**WRITTEN EXERCISE 1**
Answer these questions from the article on Nigeria's naira redesign, each on its own line:
(a) On what date did the governor of the Central Bank of Nigeria announce the naira redesign plan?
(b) Which old naira notes were redesigned?
(c) According to the article, why did the online banking apps collapse?
**WRITTEN EXERCISE 2**
Extend the article on Nigeria's naira redesign policy by a few paragraphs, starting after its final sentence.

After Collapsing Nigeria’s Economy, Emefiele Directs Banks To Accept, Dispense Old Naira Notes

The journey to drag millions of Nigerians into suffering and cripple their businesses and means of livelihood started on October 26, 2022, when the governor of the Central Bank of Nigeria (CBN) Mr Godwin Emefiele announced its plan to implement naira redesign policy.

The naira redesign was part of the plan by the Federal Government to fully implement a cash-less economy and drastically reduce vote buying among other benefits of naira redesign policy.

But a few days when the old naira notes – NGN200, NGN500, and NGN1,000 – were redesigned and launched, it was clear that the CBN governor had added personal political interest into his much-advertised cash-less policy.

How naira swap policy collapsed Nigeria’s economy

Initially, the CBN announced that Nigerians should deposit their old naira notes at banks in exchange for the new naira notes.

Unfortunately, millions of Nigerians who deposited the old notes were unable to get the new notes, they got stranded, and their businesses collapsed.

Point of Sales popularly known as POS operators in their thousands closed their shops because they didn’t have the new naira notes.

The online banking app that was supposed to support the cashless policy also collapsed because most of the financial institutions were not ready for the mammoth use of their apps.

**COLLECTED DATA**
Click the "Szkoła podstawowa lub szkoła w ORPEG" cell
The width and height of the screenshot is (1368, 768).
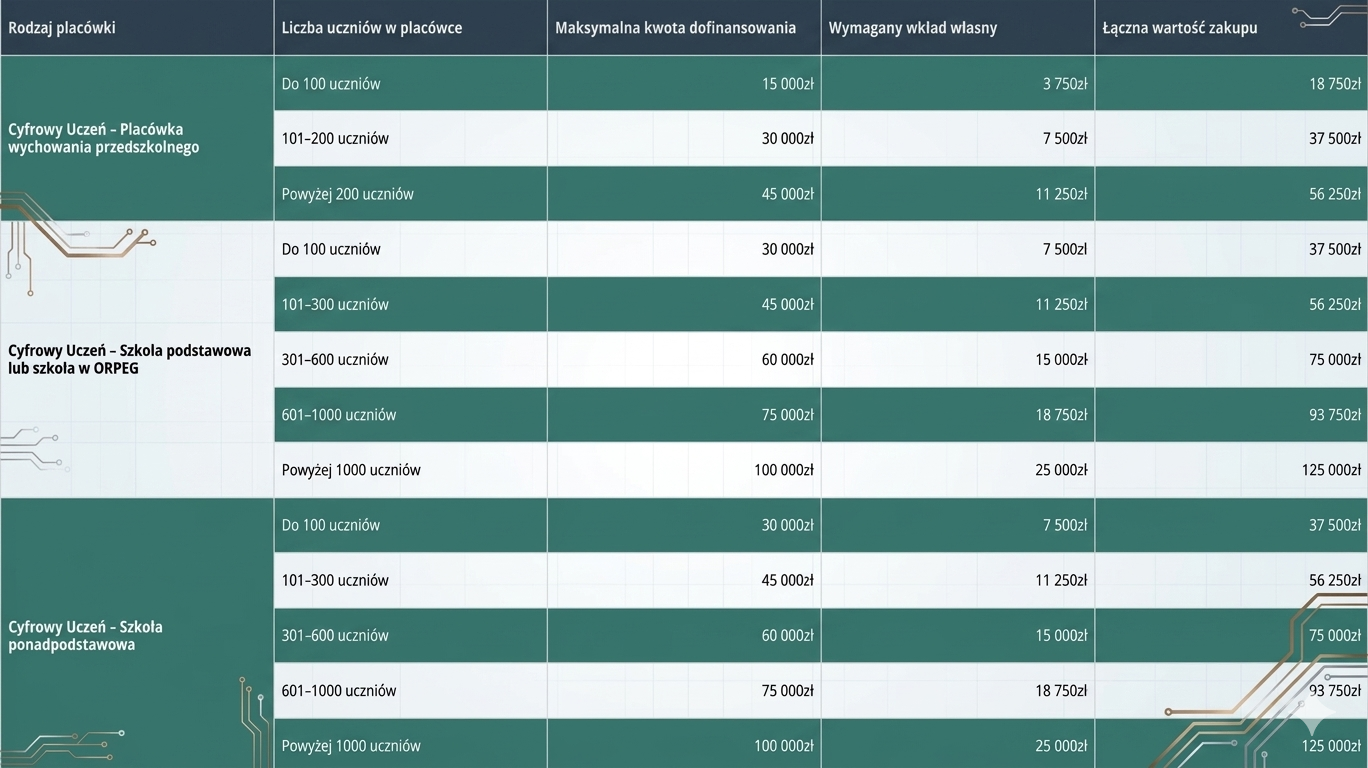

**TASK OUTPUT 1**
(a) October 26, 2022
(b) The NGN200, NGN500, and NGN1,000 notes
(c) Most of the financial institutions were not ready for the mammoth use of their apps.

**TASK OUTPUT 2**
In a statement by the Kaduna state governor, Mallam Nasir El-Rufai said what Emefiele implemented was currency confiscation and not currency swap.

El-Rufai accused the CBN of withdrawing over NGN2 Trillion from circulation but “printed only N400 billion, so in effect, currency confiscation was then unilaterally and unlawfully implemented by the CBN.

“Trade and exchange have collapsed. Human suffering, impoverishment and economic contraction resulted,” the former FCT minister said.

CBN ignores Supreme Court ruling

Angered by the destruction of banking properties that followed the naira scarcity, some state governments – over 10 of them – dragged the APC-led government of Muhammadu Buhari to the Supreme Court.

The judgement was in favour of the plaintiffs, but the Federal Government failed to respect the ruling of the highest court in the land.

On March 3, 2023,  the Apex court gave its final ruling that the old naira notes should circulate alongside the newly redesigned notes till December 31, 2023.

Unfortunately, the Buhari-led government through Emefiele-led CBN kept mum, they refused to obey the court order.

A lawyer and Intelligence Reform Expert, Dr. Charles Omole in a tweet described the silence of the FG and CBN on the court ruling as a disgrace that would come with consequences.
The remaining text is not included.